Lenders aren’t going to all of a sudden say, “Oh, hey, we’ll give you another hundred thousand at that super low interest rate.”

Doesn’t happen.

So you got to get a second mortgage for that one, which, going to zero percent down with a second mortgage, even with VA loans, that’s a tough deal to have done.

What we see some folks do is they might take out a different loan somewhere else – but be ready that could impact your potential ability to qualify for that loan.

Or let’s say they’ll sell something. They might take out different funds from savings, retirement stuff to make sure they can make up that assumption gap difference.

So, it’s possible to do that, just know that there’s just more consequences to do it. It’s not always that easy.

So that assumption gap ends up being often a showstopper for folks, especially if the home was bought years ago and all of a sudden, it’s appreciated 20, 30, 40 percent. Because now that could literally be hundreds of thousands of dollars being needed to be brought to the closing table.

And sometimes it’s just a tall order.
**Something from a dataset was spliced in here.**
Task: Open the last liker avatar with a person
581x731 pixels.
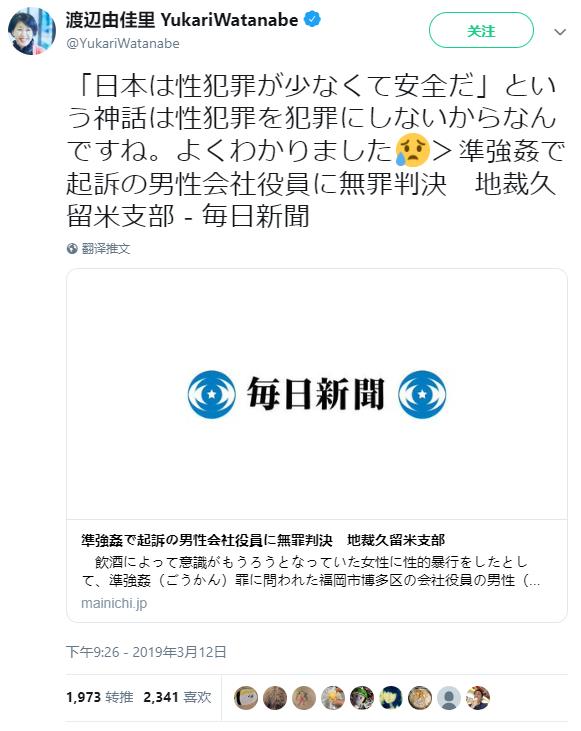Action: (x=478, y=698)
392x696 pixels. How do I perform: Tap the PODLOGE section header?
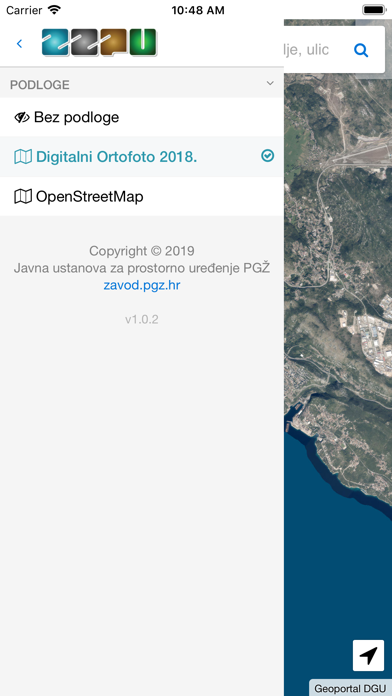(142, 84)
However, silver lining, if you got the money, wonderful for that.

But then also on top of that, let’s say they just bought the home a year or two ago and those rates were a percent better or whatnot, that actually might be assumable and there might not be much brought to the table.

And then sometimes got to watch out where the loan balance could be higher than the sales price and you got to be aware if it’s potentially underwater, those are scenarios you don’t want to be in.

So just be aware, assumption gap is the sales price minus the loan balance.

You need to be prepared to bring that to closing in some way, shape, or form and know that if you’re going to take out loans on that, that could potentially jeopardize your qualifications for that mortgage of assuming the loan.